*TASK PROMPT:* Copy out every line of the entries from the one containing "This screenshot has width=1568, height=624." down to the one containing "(x=139, y=29)", including both, and leave out the pictures.

§ §

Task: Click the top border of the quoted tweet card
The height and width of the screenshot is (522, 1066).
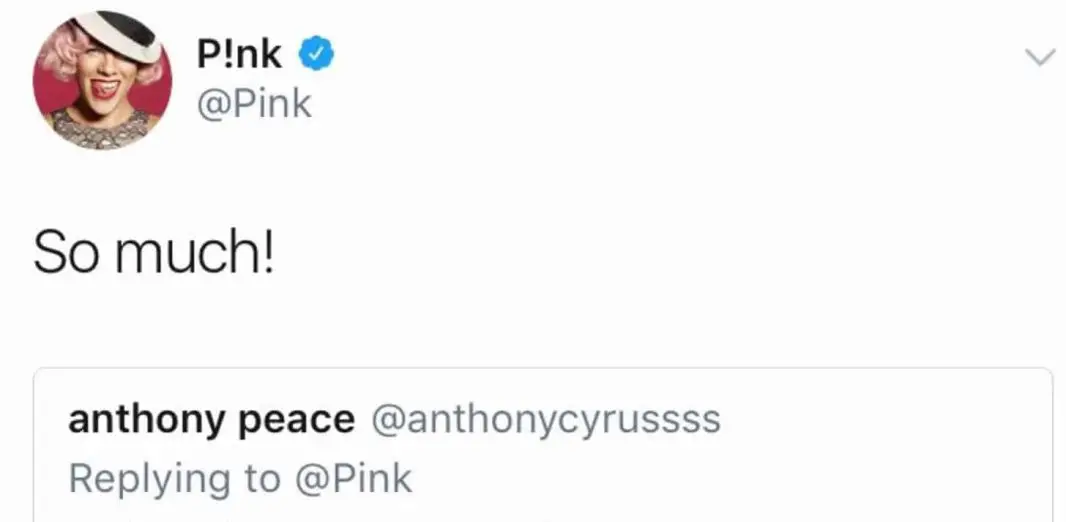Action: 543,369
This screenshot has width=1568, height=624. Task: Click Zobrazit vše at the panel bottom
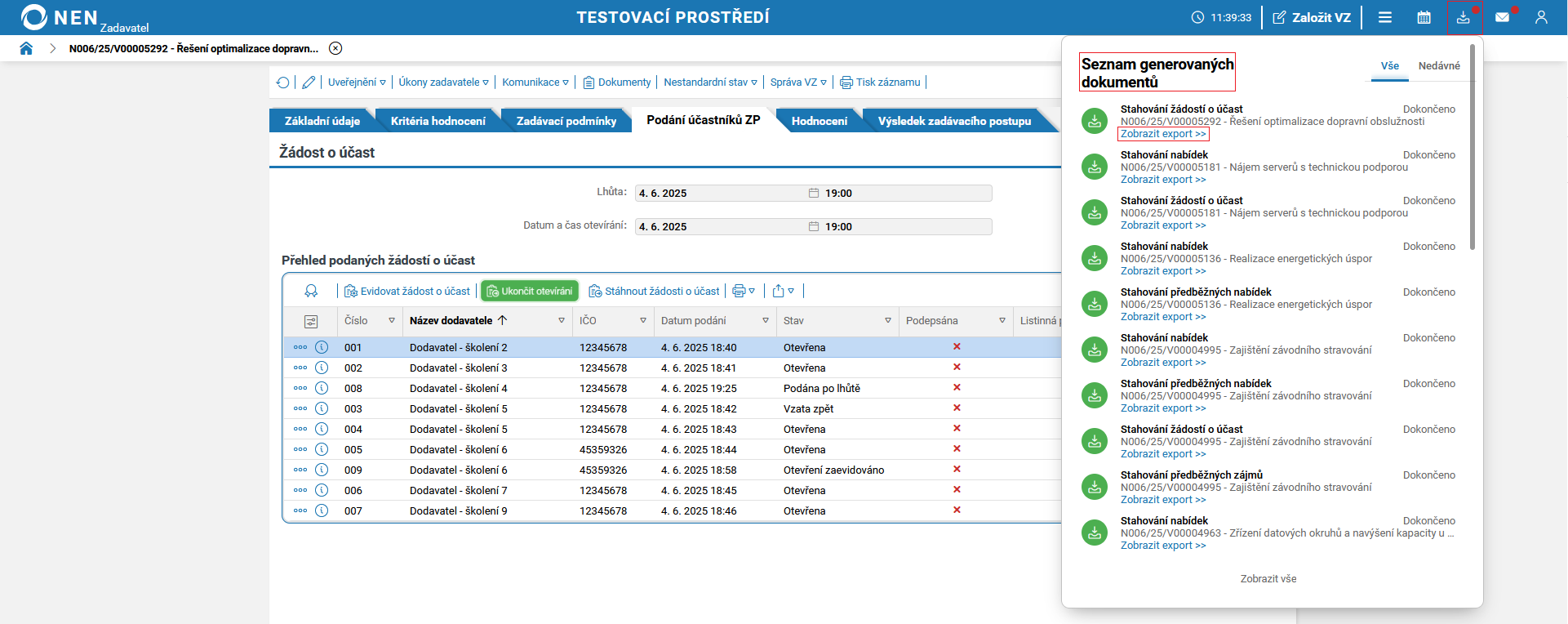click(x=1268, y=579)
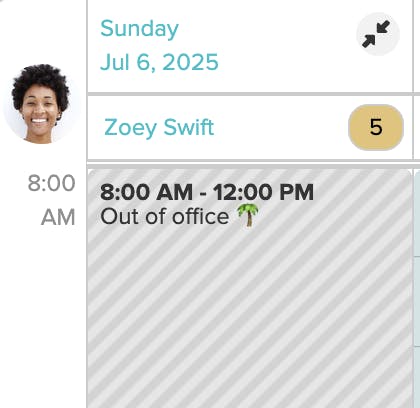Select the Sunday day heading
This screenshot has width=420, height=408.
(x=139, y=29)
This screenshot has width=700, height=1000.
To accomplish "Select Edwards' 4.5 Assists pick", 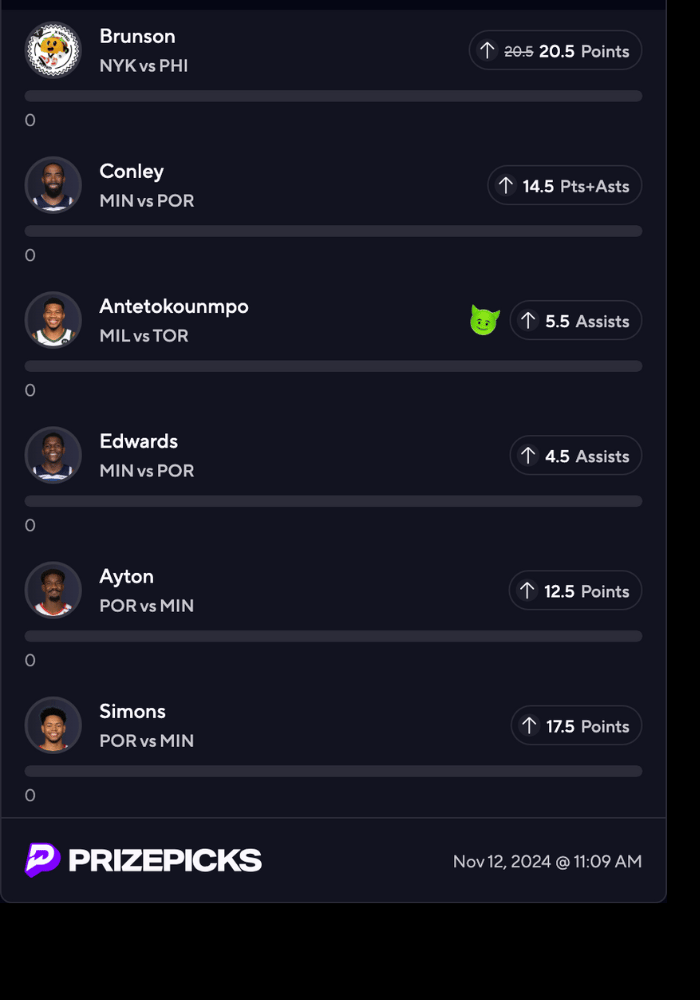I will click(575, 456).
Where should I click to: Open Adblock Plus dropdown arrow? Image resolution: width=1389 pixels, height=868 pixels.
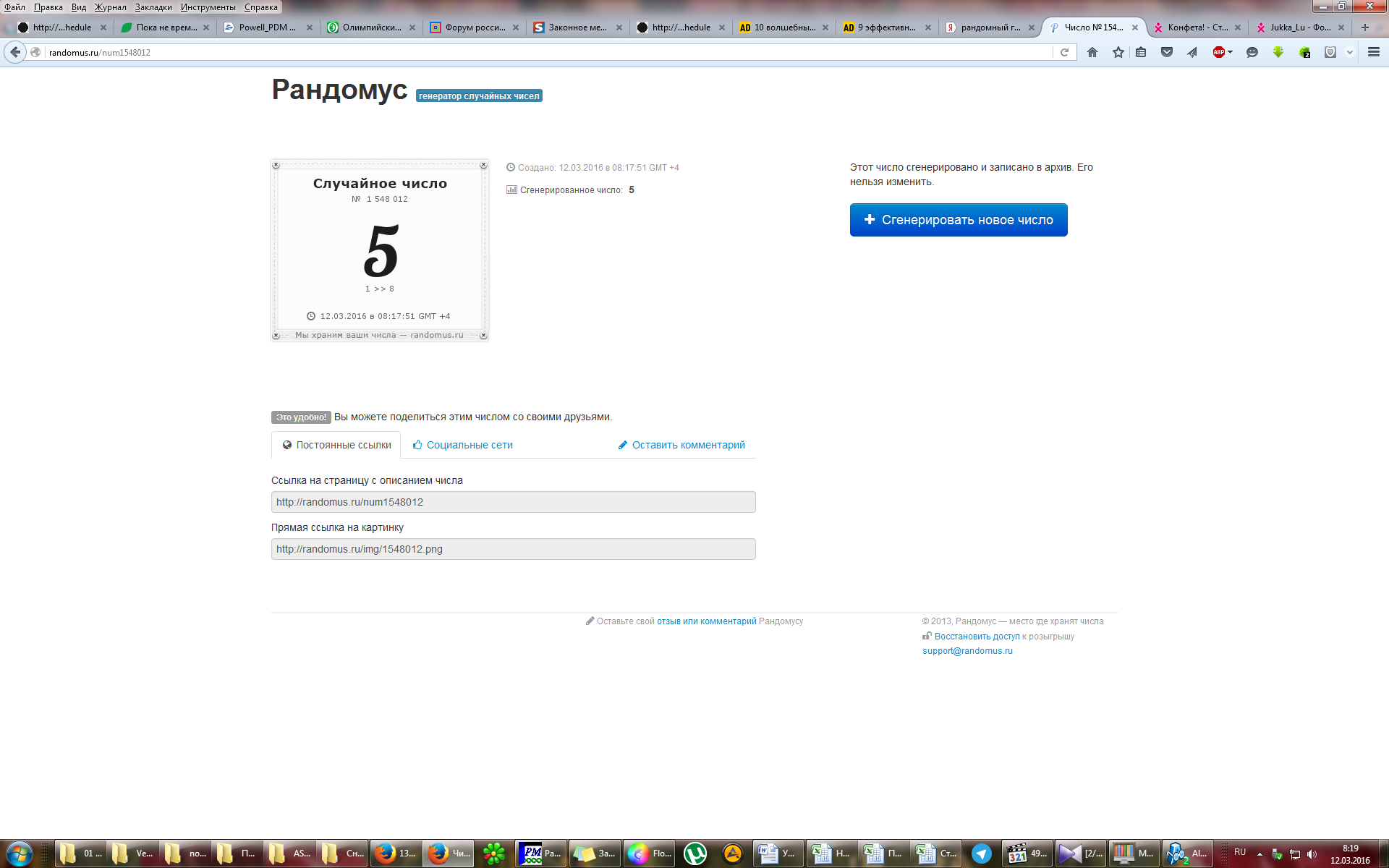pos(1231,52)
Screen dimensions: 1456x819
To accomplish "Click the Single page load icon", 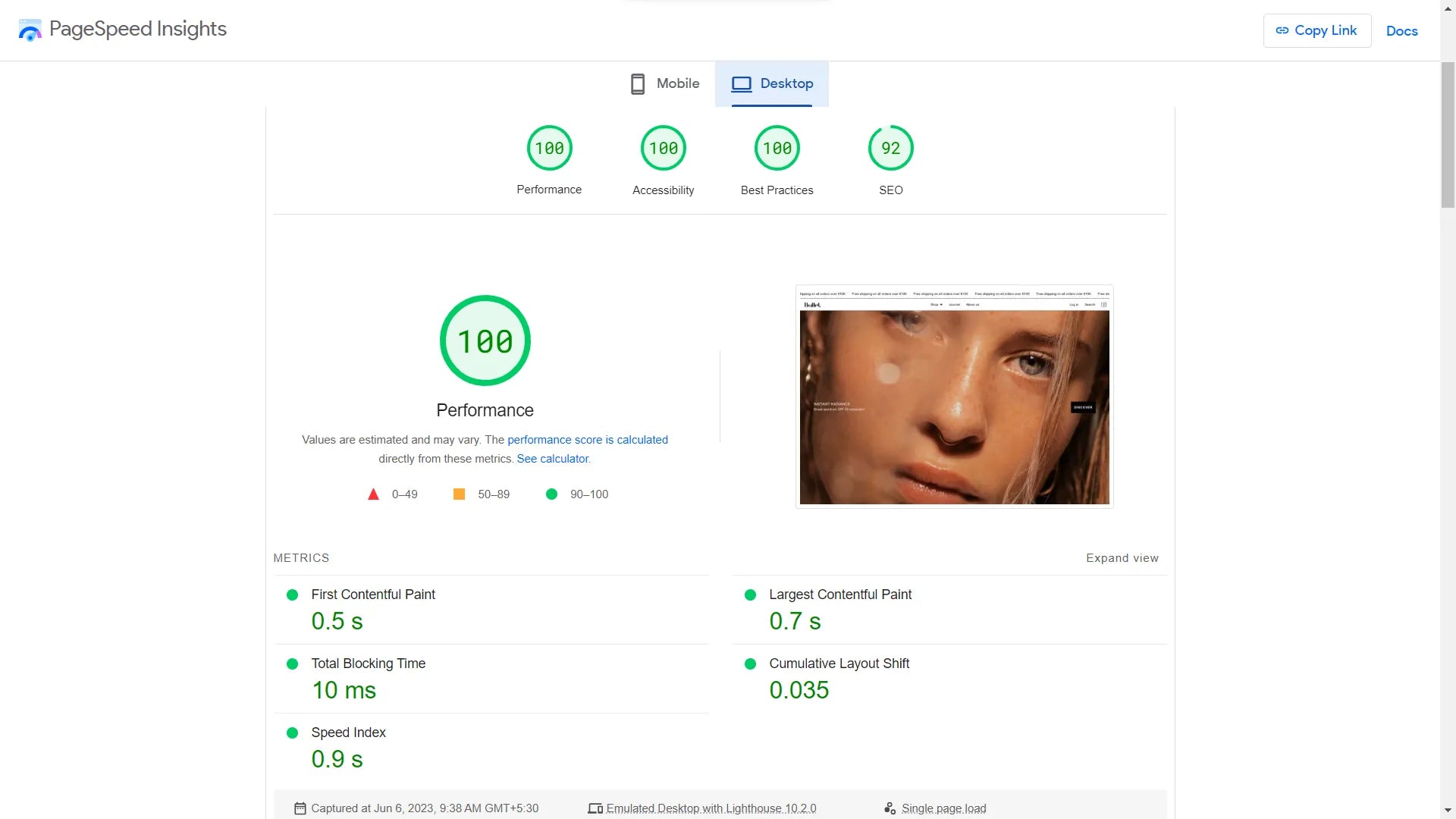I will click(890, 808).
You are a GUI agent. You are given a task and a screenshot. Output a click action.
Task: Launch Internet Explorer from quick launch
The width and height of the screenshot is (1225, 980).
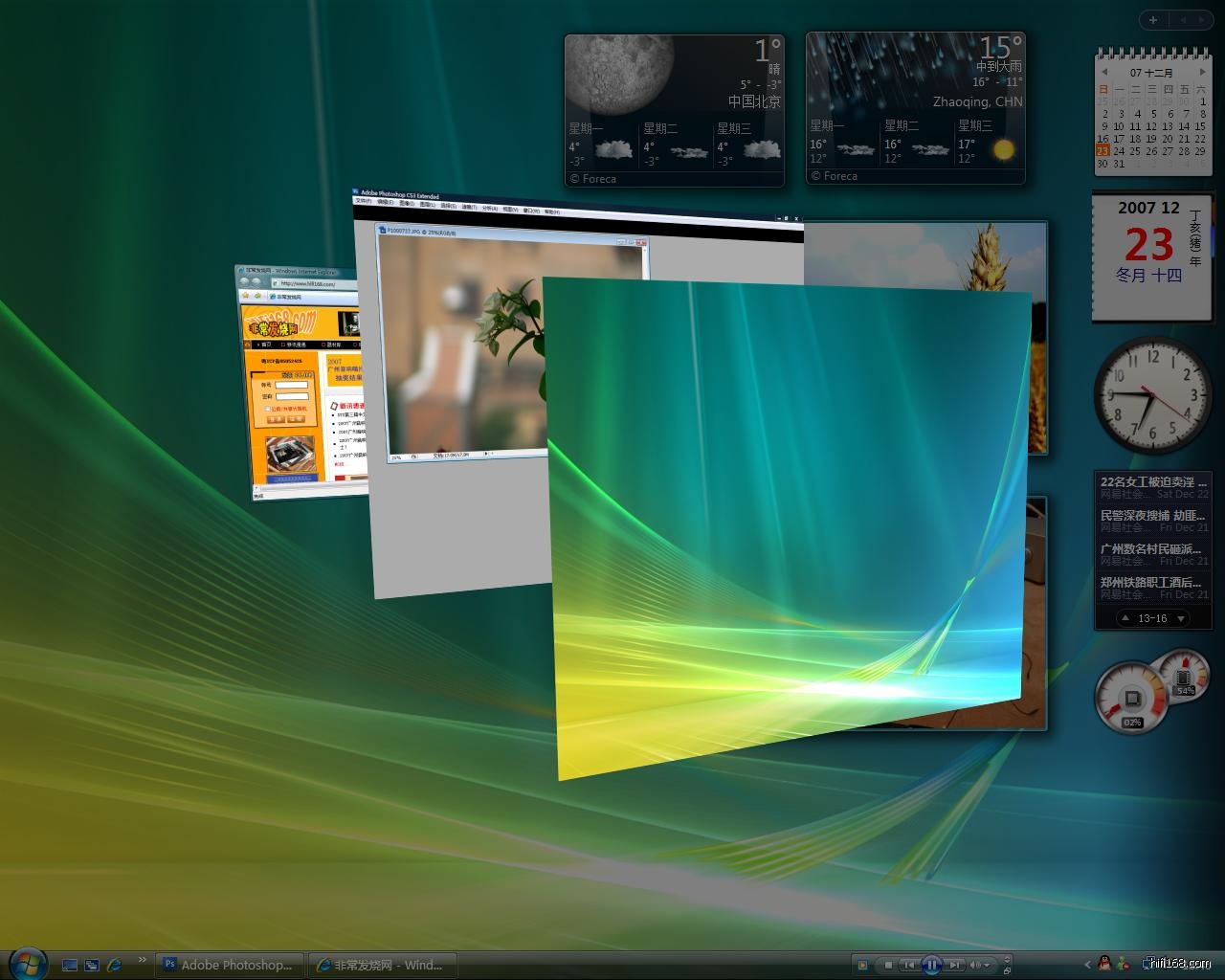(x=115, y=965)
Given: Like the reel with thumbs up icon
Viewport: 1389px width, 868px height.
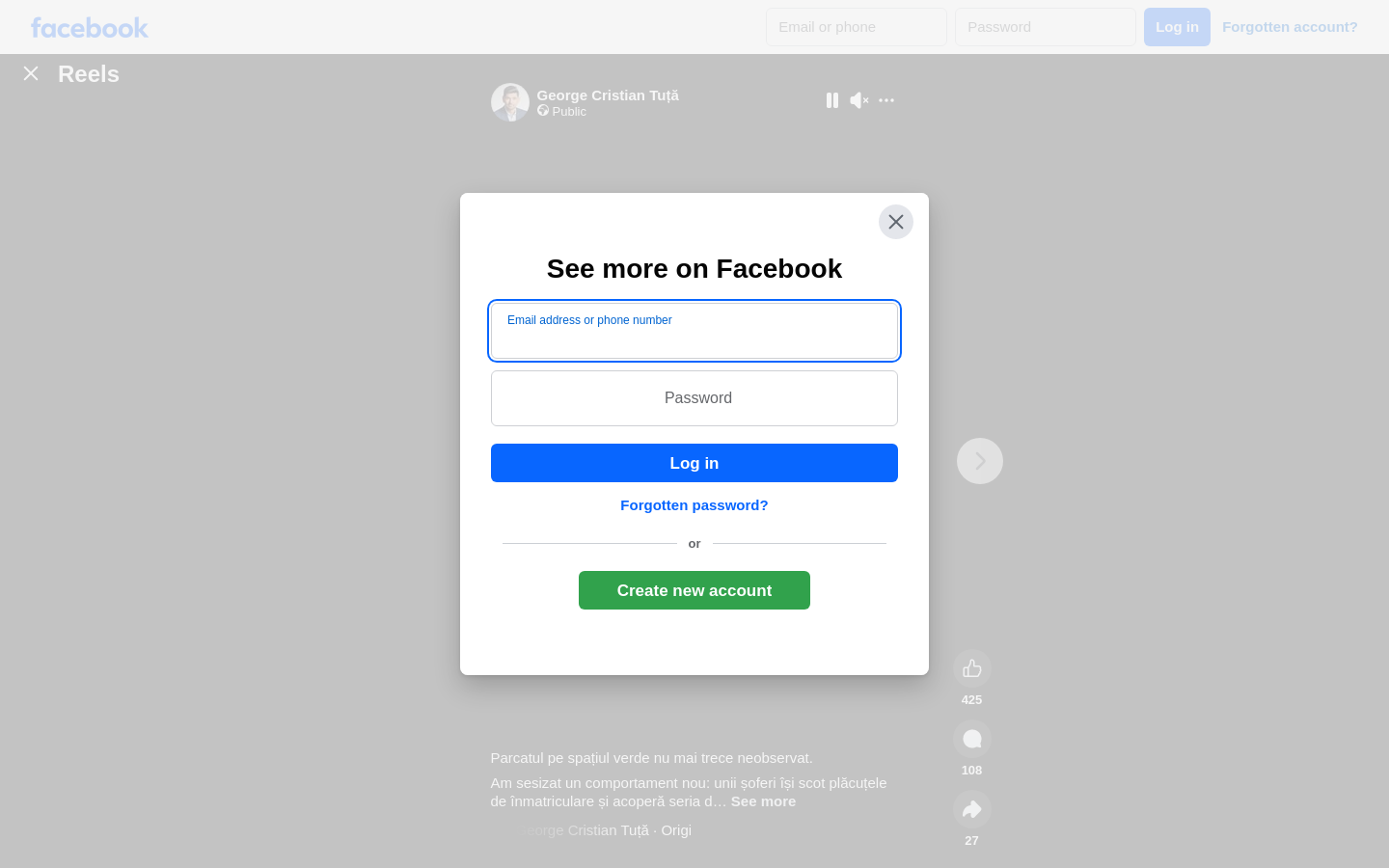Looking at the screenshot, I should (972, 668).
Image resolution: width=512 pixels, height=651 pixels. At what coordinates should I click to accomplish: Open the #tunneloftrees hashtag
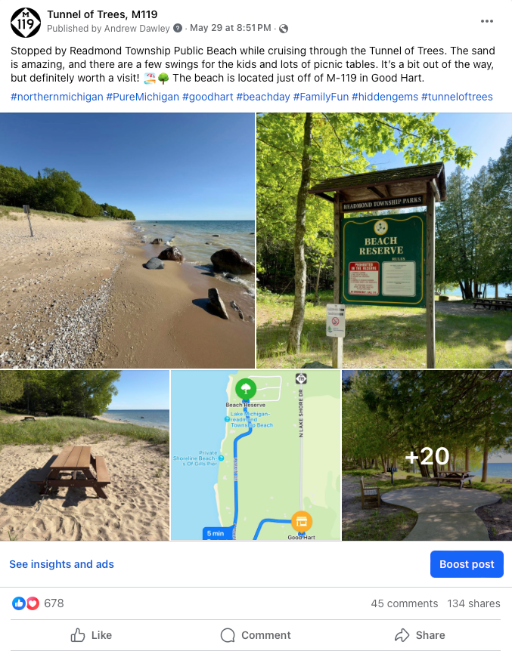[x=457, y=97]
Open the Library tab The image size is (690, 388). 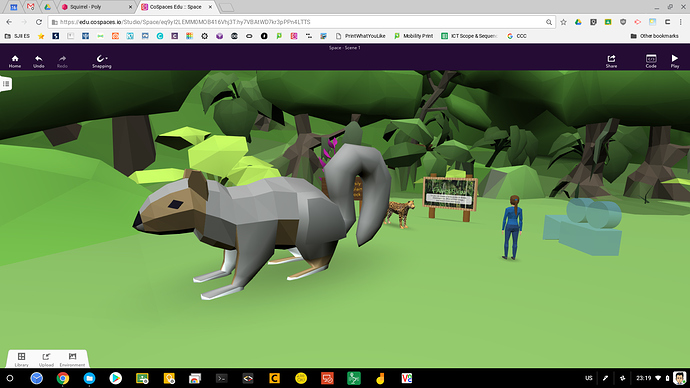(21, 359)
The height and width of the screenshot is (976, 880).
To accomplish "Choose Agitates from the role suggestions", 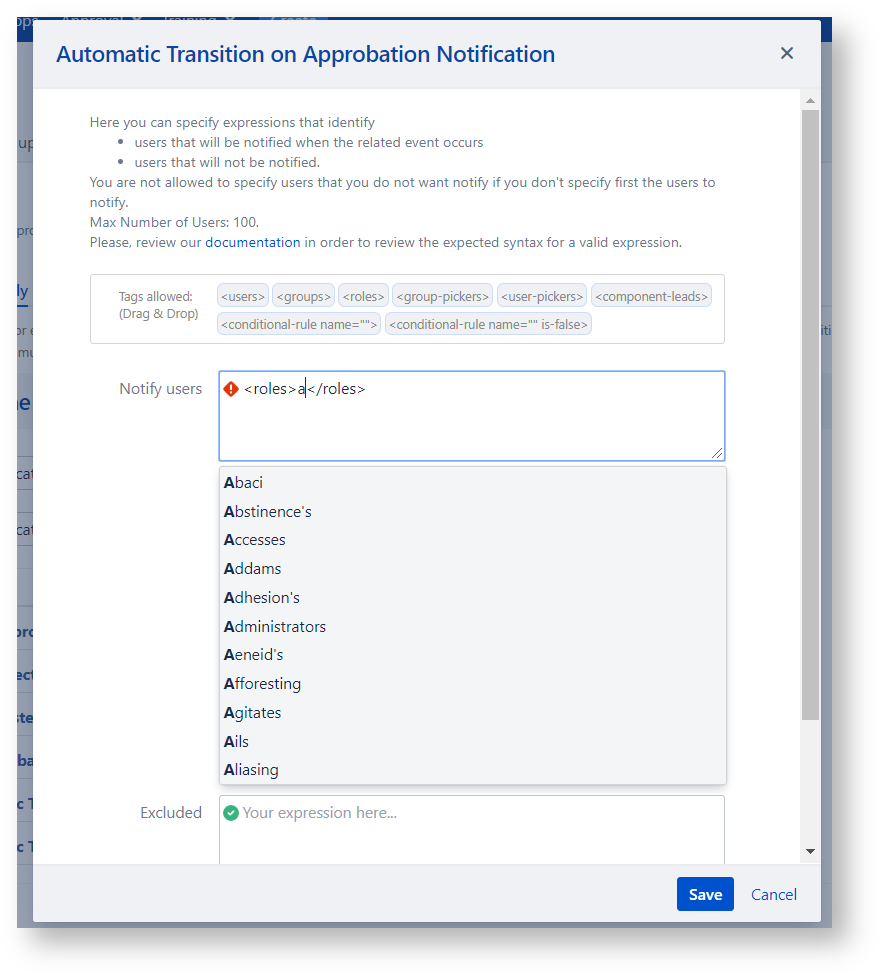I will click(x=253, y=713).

§ §

*TASK OUTPUT:*
This screenshot has width=1568, height=624. Task: Click Zobrazit vše at the panel bottom
click(x=1268, y=579)
Select the Sunday day heading
This screenshot has width=420, height=408.
(x=139, y=29)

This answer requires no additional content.